- [GOAL]: Could you copy out the part of the material that opens with the line containing "Expand the Services dropdown arrow" and closes with the line containing "Looking at the screenshot, I should 806,326.", both of those lines included, with the pictures left out?

- [MATERIAL PROVIDED]:

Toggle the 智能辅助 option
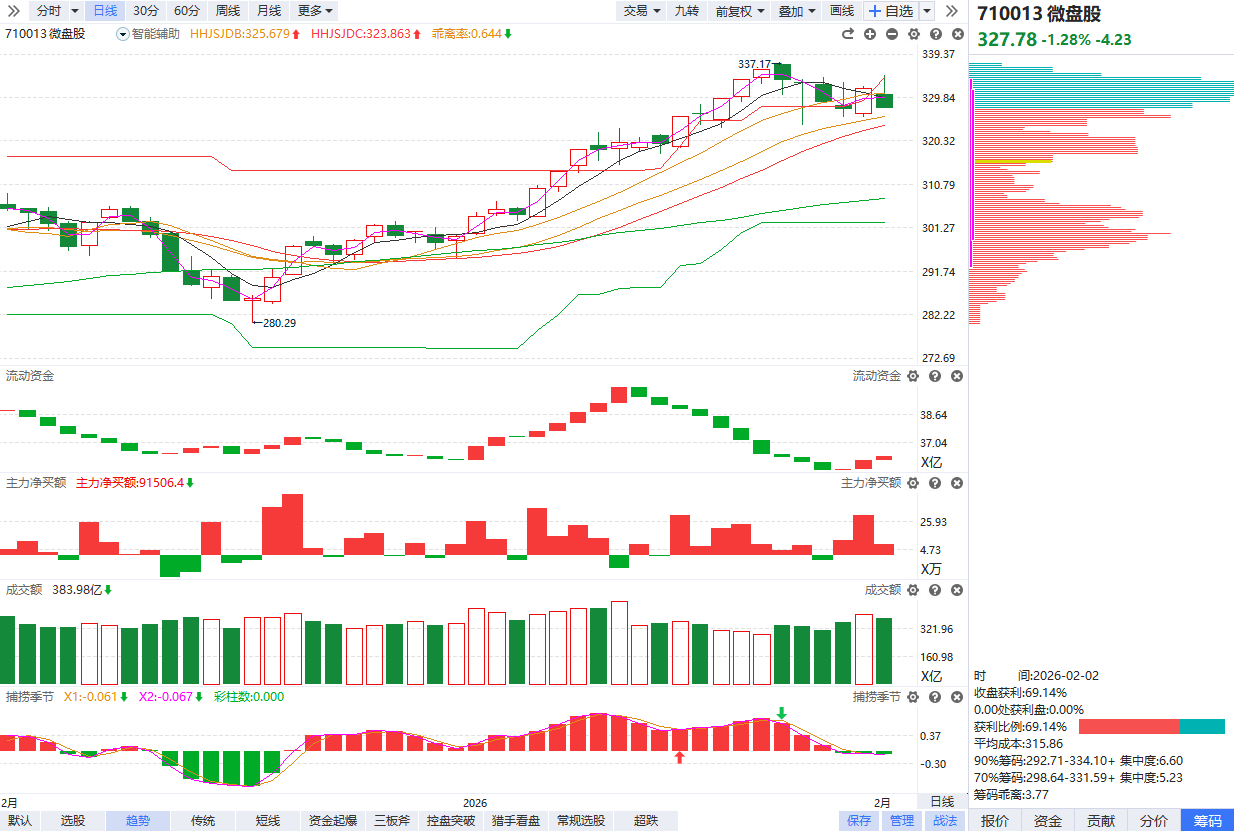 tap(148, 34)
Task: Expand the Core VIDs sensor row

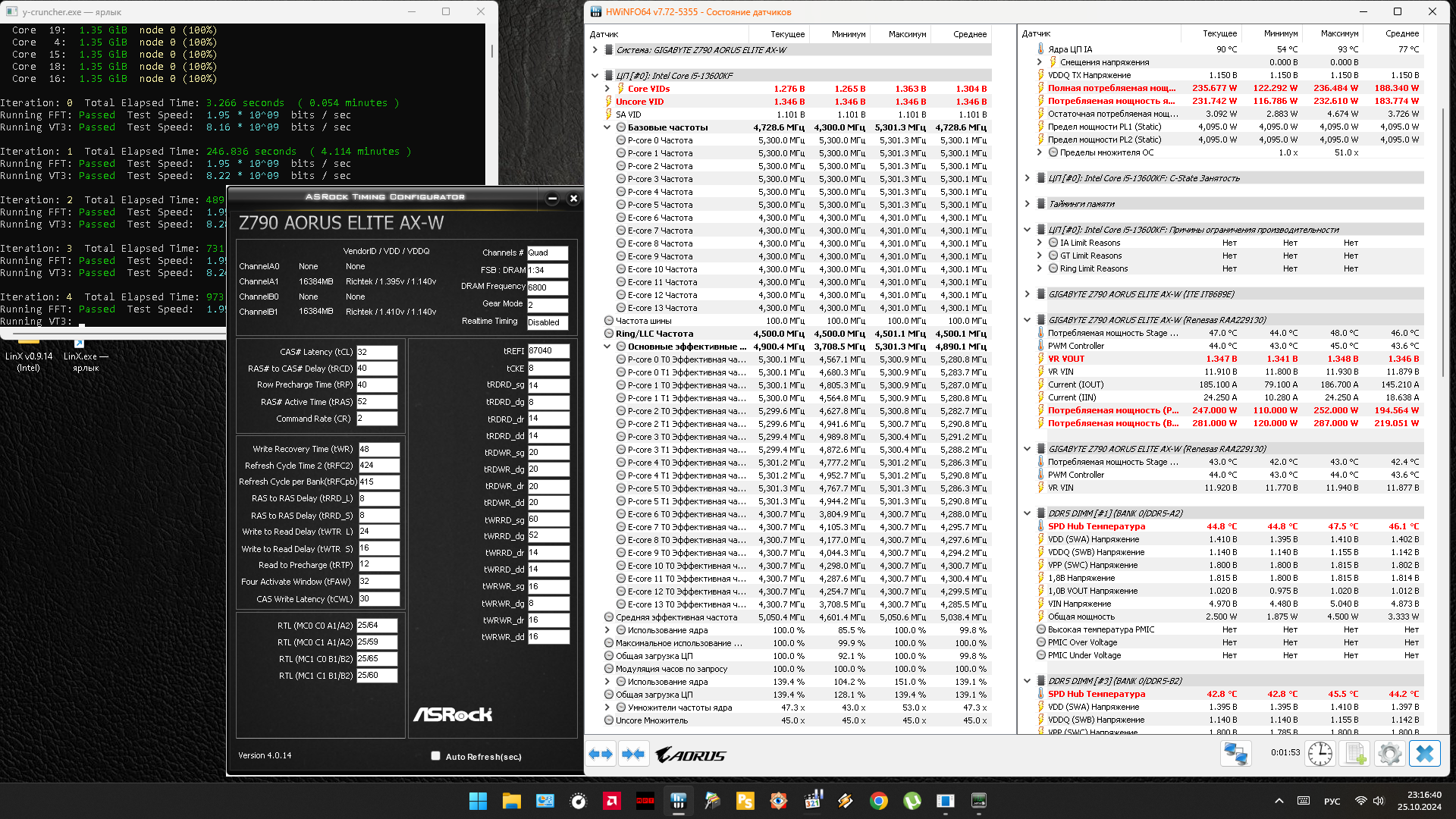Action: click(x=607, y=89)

--

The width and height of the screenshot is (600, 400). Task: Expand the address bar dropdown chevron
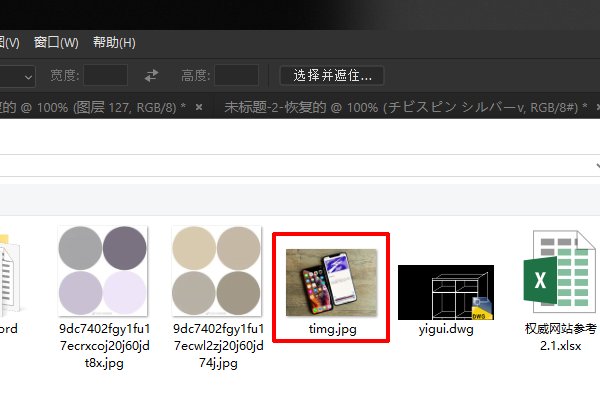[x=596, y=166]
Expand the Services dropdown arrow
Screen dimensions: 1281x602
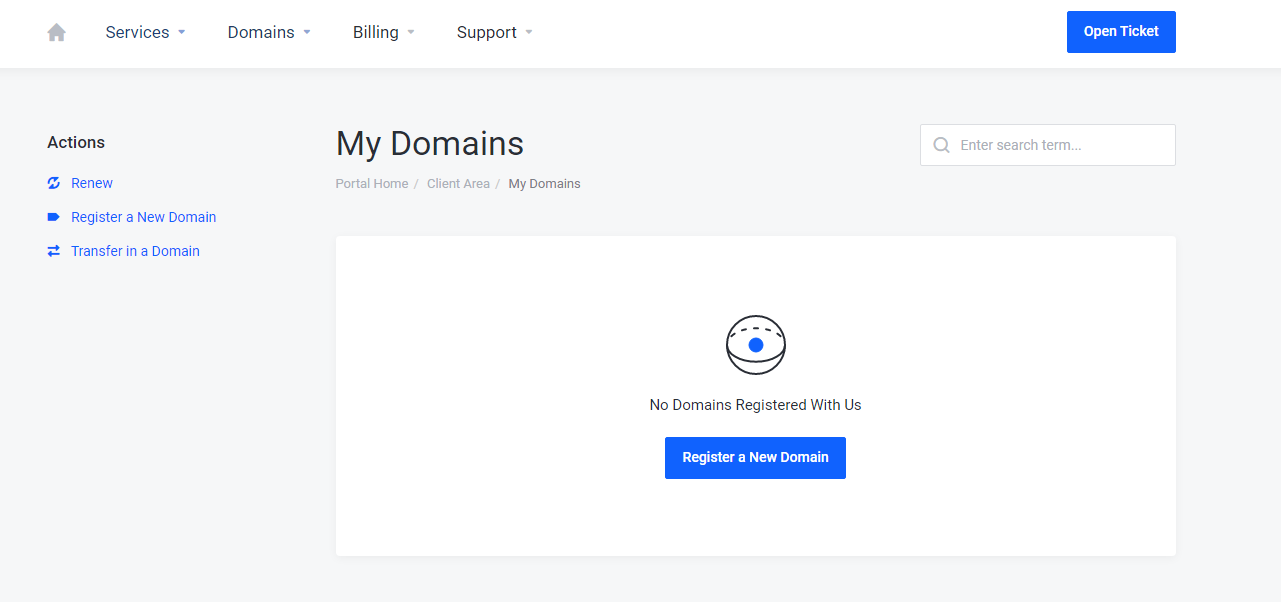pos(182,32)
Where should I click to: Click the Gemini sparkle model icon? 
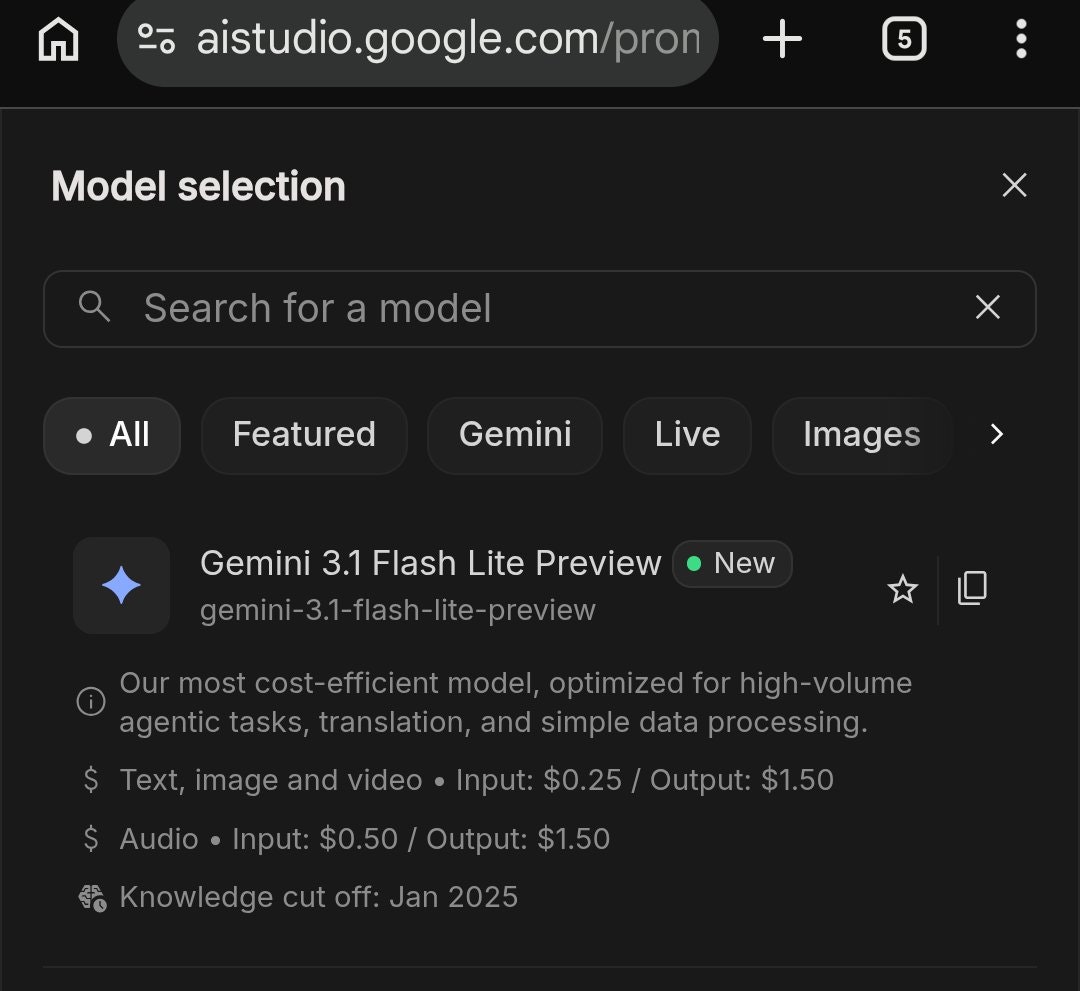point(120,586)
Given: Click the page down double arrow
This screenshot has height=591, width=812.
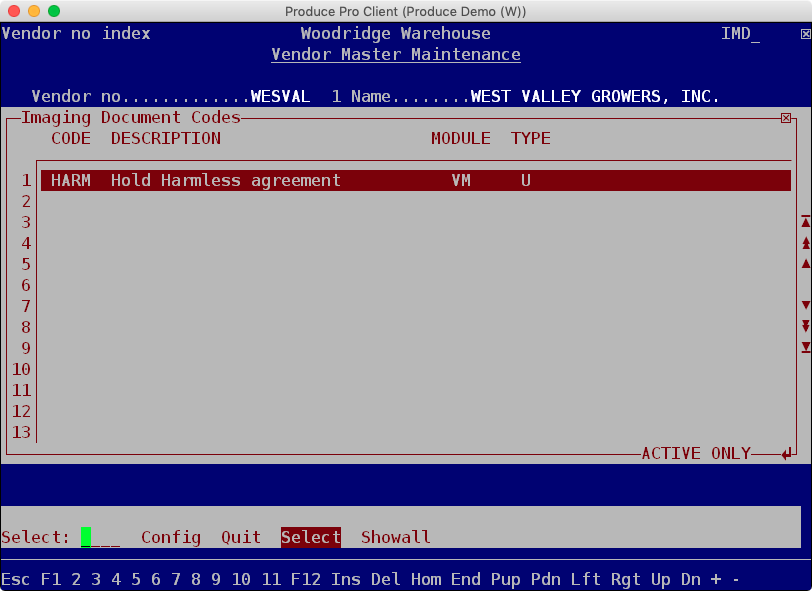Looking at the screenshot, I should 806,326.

- [OUTPUT OF THE EXERCISE]:
Expand the Services dropdown arrow
Screen dimensions: 1281x602
pos(182,32)
Where should I click to: Click the Gemini sparkle model icon? 
point(120,586)
Given: Click the page down double arrow
This screenshot has height=591, width=812.
Looking at the screenshot, I should 806,326.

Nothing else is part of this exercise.